Directions — For each line in the data below that holds "Pause", return a copy.

Dataset entries —
┌────────
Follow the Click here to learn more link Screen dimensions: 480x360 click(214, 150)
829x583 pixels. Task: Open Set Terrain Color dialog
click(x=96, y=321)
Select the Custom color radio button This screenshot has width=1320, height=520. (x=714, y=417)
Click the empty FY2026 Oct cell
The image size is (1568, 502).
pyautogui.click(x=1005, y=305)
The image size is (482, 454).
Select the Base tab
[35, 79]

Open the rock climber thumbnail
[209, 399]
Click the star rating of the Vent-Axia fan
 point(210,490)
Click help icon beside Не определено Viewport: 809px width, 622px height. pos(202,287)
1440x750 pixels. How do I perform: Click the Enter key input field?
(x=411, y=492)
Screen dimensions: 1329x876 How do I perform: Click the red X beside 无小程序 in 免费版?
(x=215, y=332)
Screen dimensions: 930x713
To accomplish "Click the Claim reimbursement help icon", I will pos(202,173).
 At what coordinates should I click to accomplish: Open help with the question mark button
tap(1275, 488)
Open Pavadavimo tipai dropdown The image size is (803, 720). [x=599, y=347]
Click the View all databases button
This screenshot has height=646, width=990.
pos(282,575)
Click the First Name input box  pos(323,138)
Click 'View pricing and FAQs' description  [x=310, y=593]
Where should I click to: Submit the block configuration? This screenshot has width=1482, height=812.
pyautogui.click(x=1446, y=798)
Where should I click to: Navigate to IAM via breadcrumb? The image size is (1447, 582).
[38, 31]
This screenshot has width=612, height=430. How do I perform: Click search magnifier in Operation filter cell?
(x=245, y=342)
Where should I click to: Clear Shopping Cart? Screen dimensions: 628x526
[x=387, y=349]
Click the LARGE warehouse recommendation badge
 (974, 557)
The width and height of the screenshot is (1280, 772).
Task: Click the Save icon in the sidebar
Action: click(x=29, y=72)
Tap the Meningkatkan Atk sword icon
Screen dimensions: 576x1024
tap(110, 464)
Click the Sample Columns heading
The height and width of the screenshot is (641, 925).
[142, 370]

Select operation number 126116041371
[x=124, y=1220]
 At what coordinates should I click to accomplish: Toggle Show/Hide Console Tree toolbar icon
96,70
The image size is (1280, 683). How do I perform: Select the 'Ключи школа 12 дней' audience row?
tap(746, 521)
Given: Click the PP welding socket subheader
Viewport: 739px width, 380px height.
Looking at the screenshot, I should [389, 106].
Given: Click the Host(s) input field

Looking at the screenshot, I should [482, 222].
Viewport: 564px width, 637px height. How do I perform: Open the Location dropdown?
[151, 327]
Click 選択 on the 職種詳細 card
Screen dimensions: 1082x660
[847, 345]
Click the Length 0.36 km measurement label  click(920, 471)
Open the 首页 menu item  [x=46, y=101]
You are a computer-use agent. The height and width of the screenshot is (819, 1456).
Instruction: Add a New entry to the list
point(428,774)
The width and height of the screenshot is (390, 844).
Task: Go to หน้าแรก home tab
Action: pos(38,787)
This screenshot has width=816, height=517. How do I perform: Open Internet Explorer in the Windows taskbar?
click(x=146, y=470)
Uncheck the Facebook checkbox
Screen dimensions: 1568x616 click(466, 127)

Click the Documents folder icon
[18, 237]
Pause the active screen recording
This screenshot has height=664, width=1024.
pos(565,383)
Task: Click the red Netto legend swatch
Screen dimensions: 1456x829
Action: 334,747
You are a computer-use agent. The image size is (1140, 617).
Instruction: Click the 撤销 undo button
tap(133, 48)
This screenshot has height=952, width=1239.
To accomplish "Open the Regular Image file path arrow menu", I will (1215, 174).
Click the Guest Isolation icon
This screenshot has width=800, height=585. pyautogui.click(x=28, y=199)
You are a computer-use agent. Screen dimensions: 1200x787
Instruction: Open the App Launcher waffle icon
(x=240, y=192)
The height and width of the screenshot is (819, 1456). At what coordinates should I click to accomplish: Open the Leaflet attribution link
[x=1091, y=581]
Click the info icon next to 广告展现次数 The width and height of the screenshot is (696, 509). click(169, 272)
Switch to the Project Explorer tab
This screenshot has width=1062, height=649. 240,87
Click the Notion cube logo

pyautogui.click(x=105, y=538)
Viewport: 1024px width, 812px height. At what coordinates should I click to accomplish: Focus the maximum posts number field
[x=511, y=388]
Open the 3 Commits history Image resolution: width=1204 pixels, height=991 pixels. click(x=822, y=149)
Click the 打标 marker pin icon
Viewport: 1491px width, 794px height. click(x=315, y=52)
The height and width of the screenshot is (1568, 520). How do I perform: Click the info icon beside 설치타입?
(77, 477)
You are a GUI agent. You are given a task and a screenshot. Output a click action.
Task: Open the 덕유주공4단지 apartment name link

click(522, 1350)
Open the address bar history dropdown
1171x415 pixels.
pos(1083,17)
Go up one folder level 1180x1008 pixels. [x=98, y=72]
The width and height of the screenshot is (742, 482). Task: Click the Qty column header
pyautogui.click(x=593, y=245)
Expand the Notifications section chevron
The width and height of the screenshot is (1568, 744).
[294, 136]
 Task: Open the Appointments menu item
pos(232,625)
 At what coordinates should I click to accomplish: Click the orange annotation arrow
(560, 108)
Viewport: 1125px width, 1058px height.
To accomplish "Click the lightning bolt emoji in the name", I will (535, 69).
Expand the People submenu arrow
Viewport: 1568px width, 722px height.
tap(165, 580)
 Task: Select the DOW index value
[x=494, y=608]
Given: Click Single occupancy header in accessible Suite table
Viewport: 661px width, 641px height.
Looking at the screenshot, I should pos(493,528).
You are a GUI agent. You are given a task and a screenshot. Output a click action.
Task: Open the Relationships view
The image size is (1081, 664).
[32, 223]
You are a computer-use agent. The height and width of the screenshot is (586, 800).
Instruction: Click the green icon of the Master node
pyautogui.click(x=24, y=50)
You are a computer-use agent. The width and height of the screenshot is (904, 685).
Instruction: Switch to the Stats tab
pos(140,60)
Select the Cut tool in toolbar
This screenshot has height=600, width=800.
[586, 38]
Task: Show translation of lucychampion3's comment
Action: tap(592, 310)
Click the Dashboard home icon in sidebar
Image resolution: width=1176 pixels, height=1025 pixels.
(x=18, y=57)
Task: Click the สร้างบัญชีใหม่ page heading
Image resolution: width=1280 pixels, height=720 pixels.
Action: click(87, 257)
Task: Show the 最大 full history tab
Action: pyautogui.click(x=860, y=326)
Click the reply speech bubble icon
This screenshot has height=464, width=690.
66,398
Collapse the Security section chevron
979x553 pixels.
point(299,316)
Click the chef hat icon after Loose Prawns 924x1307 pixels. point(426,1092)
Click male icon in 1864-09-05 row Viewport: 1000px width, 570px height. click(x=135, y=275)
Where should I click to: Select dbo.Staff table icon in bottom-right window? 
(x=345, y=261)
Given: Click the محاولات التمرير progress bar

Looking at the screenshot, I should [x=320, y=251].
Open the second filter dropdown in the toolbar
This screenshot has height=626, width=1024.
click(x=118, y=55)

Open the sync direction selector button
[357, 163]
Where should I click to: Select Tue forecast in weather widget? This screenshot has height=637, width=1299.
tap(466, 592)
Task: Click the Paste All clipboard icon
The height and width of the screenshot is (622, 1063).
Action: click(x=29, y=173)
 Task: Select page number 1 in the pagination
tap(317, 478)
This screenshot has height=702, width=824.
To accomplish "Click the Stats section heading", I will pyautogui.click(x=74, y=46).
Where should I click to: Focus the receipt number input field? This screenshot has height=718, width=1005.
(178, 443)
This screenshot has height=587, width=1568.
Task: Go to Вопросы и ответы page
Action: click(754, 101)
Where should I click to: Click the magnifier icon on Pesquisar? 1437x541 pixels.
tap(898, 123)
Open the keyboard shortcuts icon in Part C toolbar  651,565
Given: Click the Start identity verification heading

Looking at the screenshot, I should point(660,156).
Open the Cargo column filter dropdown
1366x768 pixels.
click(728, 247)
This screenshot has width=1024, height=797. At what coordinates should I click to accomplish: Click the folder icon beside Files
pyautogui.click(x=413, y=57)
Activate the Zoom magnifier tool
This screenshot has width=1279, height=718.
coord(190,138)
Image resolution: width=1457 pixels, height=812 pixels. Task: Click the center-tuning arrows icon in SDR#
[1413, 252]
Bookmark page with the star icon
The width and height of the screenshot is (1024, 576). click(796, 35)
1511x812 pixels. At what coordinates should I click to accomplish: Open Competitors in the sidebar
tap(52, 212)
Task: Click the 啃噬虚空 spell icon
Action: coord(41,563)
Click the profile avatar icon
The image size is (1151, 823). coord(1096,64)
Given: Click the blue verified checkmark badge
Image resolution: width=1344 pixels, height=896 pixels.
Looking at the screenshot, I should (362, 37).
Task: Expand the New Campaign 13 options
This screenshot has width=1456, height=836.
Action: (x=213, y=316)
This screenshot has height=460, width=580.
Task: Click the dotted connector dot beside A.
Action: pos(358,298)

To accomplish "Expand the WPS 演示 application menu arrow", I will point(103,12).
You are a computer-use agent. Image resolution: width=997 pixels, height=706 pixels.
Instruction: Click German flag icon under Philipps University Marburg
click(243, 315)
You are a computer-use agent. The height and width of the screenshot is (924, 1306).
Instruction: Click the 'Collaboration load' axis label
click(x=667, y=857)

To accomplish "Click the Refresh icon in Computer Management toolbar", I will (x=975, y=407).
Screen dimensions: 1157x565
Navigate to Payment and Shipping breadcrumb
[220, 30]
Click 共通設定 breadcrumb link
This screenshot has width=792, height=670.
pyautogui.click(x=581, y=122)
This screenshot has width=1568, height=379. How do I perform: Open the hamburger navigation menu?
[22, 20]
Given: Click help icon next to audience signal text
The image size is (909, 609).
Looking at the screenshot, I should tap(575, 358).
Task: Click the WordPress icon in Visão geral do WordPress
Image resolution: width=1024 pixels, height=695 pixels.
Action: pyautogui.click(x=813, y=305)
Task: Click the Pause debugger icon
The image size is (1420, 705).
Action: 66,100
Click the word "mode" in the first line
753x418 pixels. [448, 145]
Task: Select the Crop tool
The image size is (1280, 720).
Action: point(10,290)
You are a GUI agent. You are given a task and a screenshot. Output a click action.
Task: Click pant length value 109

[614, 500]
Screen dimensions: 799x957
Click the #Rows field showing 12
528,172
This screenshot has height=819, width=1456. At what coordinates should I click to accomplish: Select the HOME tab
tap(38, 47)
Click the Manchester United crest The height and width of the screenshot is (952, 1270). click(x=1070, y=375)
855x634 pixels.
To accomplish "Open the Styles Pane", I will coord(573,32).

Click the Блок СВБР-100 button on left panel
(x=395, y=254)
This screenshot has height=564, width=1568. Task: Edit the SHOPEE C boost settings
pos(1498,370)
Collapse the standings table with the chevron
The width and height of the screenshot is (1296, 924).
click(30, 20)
└────────
Written solution —
Pause the active screen recording
Task: Click the Pause debugger icon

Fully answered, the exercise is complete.